Somente nas UP definidas como infectadas pelo critério clínico, foi realizada a técnica de “Aceitabilidade do Espécime Clínico – Q-score”, desenvolvida por Isenberg (1992), que consistiu na avaliação microscópica do esfregaço do exsudato da ferida para pesquisa de PMN e CEE, descrito anteriormente. Um Q-score da relação entre a razão de 2:1 PMN para CEE foi considerado positivo. As UP foram consideradas infectadas quando apresentaram positividade tanto para o diagnóstico clínico quanto microscópico.

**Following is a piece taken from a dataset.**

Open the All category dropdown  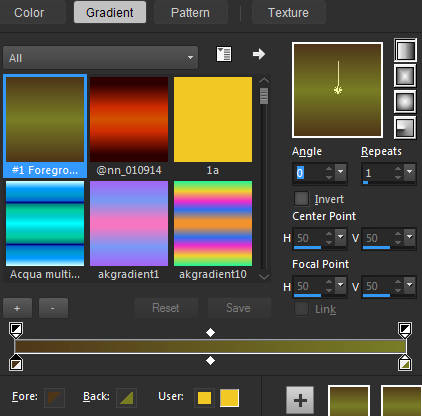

Resistência aos antimicrobianos

• Susceptibilidade (S): A categoria S ao antimicrobiano implica que as cepas sejam inibidas pela concentração usualmente alcançada pelo antimicrobiano nos tecidos, quando as doses recomendadas do mesmo são utilizadas adequadamente para a região da infecção;

• Resistência Intermedia (RI): A categoria RI ao antimicrobiano inclui cepas cujas concentrações inibitórias mínimas do antimicrobiano se aproximam das concentrações que a droga atinge no sangue e nos tecidos, e cuja taxa de resposta pode ser menor do que aquela encontrada para cepas S;

• Resistência (R): A categoria R inclui cepas que não são inibidas pelas concentrações sistêmicas alcançadas pelo antimicrobiano, quando o esquema usual de doses do antimicrobiano é utilizado;

• Multirresistência: Os MRSA foram considerados multirresistentes quando apresentaram resistência a três ou mais classes de antimicrobianos (KIM et al., 2004).

Prevalência

A prevalência de pacientes colonizados por S. aureus no grupo com UP estadio II hospitalizado foi definida como o número de pessoas que apresentaram esse microrganismo nas UP ou nas narinas, dividido pelo número total de pacientes avaliados, no período da coleta dos dados e o resultado foi multiplicado por 100 para obtenção da porcentagem.

Incidência

A incidência de idosos colonizados por S. aureus no grupo de residentes das ILPI foi definida como o número de pessoas que apresentaram esse microrganismo nas UP ou nas narinas, dividido pelo número total de residentes nessas instituições, no período da coleta dos dados e o resultado foi multiplicado por 100 para obtenção da porcentagem.